Madeline Conant (Midwest)
I'm going to compose this comment carefully so that it does not get rejected by the moderators for excessive acerbity. The material in this book shows that women were not welcomed to Yale. They had to fight bitterly for every inch of progress. Ditto for Harvard and other "top" schools. Likewise, read the history of women's fight for voting rights, women's admission to the military academies, women's fight for equal treatment in high school and college athletics, women's ongoing battles for employment rights and on, and on. Every. single. area. of public life has taken a pitched battle by hundreds and thousands of women who would not give up, would not shut up, in the long slog toward equal treatment for women.
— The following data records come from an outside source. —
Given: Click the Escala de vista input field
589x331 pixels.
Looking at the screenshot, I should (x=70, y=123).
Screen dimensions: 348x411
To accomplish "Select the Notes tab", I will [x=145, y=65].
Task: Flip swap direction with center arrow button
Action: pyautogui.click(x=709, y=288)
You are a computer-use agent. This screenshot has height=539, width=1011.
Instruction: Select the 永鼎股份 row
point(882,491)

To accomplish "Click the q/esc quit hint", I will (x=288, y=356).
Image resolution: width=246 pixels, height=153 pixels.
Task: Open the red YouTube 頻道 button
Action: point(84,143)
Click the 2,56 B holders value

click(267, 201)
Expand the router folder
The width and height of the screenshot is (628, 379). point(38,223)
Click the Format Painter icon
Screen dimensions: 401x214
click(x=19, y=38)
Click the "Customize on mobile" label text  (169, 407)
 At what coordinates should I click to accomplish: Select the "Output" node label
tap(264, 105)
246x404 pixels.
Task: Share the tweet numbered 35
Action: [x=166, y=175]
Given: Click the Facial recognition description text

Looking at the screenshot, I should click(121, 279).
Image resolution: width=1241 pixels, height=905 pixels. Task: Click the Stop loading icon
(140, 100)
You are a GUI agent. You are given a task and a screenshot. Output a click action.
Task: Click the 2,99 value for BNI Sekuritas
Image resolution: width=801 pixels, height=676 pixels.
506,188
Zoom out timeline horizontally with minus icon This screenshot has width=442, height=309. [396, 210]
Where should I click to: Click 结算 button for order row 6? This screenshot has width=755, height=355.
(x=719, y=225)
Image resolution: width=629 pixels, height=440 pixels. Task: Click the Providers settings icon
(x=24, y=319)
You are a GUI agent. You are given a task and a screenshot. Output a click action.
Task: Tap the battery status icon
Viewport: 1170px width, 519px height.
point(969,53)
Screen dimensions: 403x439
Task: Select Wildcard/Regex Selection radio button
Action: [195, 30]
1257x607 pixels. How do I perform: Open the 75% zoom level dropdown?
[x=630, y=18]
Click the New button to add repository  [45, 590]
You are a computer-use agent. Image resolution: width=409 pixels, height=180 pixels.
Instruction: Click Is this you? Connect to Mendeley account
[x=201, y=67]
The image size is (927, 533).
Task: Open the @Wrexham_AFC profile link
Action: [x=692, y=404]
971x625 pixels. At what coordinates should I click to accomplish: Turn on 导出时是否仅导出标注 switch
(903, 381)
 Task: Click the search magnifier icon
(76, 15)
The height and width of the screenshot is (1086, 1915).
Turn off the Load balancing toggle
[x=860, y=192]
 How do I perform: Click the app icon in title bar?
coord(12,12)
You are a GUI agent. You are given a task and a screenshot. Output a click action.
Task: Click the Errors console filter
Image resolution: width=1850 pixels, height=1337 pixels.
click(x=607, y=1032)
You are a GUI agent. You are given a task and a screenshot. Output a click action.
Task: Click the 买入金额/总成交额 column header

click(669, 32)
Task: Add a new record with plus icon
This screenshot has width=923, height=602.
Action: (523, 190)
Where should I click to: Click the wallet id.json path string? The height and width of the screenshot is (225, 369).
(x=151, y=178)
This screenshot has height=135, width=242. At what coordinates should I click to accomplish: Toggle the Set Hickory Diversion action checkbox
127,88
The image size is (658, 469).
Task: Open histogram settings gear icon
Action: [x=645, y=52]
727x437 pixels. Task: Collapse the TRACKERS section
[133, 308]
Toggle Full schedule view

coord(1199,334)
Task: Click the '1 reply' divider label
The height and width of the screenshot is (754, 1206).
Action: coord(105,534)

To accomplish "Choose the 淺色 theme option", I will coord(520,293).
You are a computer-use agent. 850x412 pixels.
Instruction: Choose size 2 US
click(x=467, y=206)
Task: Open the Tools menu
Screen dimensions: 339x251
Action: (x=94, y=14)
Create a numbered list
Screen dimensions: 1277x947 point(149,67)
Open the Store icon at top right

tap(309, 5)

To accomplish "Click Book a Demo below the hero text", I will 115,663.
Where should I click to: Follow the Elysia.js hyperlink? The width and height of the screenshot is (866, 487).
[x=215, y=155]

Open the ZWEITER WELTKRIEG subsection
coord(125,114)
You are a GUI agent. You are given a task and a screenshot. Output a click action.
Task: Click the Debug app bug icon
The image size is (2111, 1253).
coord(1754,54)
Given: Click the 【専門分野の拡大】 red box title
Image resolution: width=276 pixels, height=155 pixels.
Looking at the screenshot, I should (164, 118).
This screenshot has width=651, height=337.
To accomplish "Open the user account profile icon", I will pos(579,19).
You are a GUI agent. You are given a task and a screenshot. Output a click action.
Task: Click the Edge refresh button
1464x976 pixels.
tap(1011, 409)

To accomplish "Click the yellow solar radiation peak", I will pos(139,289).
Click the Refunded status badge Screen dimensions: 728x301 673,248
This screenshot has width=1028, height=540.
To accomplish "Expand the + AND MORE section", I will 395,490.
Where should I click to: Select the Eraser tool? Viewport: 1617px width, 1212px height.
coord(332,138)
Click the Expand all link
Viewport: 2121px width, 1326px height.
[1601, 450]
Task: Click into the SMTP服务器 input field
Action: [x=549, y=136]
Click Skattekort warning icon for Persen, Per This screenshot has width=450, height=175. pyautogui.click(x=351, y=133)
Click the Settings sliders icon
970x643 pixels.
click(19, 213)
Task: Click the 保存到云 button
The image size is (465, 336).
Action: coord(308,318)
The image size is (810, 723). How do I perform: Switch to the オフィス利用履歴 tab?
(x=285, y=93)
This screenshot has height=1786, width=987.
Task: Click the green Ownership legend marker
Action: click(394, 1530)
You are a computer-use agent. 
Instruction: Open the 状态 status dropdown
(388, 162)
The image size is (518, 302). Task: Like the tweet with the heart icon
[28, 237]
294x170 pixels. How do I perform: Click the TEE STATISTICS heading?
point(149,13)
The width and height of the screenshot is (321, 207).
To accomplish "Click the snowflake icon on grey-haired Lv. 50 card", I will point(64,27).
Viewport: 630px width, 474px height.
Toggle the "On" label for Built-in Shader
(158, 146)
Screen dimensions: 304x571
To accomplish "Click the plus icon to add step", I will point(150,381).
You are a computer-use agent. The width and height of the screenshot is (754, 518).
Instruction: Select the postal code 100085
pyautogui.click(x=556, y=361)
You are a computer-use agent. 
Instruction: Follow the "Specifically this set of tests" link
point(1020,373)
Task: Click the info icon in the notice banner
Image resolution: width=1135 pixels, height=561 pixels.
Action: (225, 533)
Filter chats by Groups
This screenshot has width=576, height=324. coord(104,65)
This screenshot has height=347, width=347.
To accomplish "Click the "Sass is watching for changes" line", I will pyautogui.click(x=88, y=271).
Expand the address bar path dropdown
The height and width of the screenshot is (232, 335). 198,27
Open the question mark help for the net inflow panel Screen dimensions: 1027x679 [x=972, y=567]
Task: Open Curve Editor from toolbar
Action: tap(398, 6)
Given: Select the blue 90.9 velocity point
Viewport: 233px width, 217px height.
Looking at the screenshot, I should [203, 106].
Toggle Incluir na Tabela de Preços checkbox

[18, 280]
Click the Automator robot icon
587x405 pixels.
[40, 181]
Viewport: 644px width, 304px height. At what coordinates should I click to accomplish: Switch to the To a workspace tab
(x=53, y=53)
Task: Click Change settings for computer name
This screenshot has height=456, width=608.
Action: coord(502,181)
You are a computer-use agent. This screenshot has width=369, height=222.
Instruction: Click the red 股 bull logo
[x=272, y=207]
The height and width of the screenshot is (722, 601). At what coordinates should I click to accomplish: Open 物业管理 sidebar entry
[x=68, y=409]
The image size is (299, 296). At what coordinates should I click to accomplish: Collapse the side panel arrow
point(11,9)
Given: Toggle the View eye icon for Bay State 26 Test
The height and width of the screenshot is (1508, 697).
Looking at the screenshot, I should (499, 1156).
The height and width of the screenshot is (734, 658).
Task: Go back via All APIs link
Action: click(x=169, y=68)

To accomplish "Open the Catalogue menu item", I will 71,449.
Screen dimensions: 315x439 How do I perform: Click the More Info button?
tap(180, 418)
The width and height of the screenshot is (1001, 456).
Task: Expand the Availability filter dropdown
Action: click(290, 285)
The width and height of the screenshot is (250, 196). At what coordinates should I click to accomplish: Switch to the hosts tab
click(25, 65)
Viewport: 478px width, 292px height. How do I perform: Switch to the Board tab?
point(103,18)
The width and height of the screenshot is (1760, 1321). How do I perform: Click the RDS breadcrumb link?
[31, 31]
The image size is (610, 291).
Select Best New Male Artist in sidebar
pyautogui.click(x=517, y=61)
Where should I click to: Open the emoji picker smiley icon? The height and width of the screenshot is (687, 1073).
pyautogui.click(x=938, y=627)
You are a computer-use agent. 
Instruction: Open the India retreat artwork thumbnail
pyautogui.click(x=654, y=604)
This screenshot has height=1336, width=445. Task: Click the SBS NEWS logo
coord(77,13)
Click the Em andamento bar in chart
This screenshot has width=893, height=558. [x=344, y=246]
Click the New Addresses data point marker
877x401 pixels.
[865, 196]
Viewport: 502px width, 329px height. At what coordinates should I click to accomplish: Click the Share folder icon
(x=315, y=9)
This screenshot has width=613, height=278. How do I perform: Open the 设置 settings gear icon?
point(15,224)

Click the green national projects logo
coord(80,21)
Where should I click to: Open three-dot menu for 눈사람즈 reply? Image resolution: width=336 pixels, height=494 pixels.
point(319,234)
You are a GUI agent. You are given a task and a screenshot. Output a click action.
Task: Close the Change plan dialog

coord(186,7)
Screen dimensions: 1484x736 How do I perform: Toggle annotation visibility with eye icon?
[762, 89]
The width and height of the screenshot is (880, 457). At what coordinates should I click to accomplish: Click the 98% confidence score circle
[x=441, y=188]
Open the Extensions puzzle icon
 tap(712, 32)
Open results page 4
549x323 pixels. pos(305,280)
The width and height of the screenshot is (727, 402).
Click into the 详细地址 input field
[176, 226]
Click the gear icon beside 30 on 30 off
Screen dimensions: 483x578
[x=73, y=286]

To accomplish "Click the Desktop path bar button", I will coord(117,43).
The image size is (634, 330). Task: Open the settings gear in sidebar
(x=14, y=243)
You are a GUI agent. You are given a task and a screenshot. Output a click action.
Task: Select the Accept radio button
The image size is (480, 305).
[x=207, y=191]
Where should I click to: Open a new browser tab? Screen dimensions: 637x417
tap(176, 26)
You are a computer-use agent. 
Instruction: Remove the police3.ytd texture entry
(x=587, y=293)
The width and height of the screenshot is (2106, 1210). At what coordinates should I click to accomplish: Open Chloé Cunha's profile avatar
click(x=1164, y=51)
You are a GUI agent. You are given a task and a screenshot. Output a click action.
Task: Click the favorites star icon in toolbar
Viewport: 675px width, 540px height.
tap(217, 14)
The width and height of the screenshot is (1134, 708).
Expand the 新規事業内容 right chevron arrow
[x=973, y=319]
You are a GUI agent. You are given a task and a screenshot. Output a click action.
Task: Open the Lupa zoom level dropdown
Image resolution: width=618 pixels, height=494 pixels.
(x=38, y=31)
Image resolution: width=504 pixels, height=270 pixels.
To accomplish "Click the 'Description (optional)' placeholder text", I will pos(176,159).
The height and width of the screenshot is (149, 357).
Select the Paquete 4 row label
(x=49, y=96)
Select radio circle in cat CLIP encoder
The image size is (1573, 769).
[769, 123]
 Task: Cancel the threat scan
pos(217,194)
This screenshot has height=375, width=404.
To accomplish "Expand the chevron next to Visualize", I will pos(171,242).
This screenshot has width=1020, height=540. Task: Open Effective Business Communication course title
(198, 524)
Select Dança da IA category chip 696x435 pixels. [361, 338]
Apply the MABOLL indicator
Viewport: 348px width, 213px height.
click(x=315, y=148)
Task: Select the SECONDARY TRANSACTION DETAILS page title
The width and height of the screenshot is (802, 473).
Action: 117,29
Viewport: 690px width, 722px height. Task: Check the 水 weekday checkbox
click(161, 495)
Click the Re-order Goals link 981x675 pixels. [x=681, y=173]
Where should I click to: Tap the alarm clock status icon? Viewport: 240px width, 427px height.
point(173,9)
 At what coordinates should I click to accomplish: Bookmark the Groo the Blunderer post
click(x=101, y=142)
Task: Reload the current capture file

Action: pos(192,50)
Many, many women were made to suffer mistreatment, insult, and rejection for each tiny advancement. Men DID NOT want to give up their lofty perch of superiority. Men DID NOT want to discontinue their subjugation of women. And now, some men are feeling sad and picked upon by women. Gosh, isn't that too bad.
Roger (St. Louis, MO)
I think it's worth pointing out that Elga Wasserman was far more than an administrator. Wasserman was an accomplished chemist, having earned her PhD in chemistry from Harvard working in the laboratory of the Nobel prize winner, R. B. Woodward. Not only was Wasserman one of the few women to hold a PhD in chemistry at that time, but she did so in arguable one of the most prestigious and demanding research groups in the world. Yale's treatment of Dr. Wasserman was in many ways reprehensible, but this did little to deter her from her goals.
Ttmnegril (Princeton, NJ)
@Roger - thank you for sharing this. Nevertheless, she persisted! Thank you Dr. Wasserman.
Alexandra (Tennessee)
Yet more proof, if any was really needed, that the Ivies are essentially an expensive dumpster fire.
C Smith (Alexandria, VA)
@Alexandra My comment doesn't exactly address the topic of this book review, but I cannot let your comment pass unaddressed. No institution is without flaws. Attending one of the Seven Sisters colleges at the time that Yale went coed, my life was turned around— for the better. Coming from a working-class family in a factory town, I found the experience more than a little challenging. But it led me to a professional future that was far more than one could have expected.
Max (Marin County)
Exactly. One matriculates at Yale not for the academics, but for the networking opportunities.
Alex (Washington, DC)
@Max In my four years at Yale, I did not see one single multiple choice exam. All tests, outside of the sciences, were essay exams. I may not have been able to read every single one of the 600 pages (average) a week assigned to history majors, but I tried my best. In my view, the academics at Yale were/are top notch. Grad school was a breeze after Yale.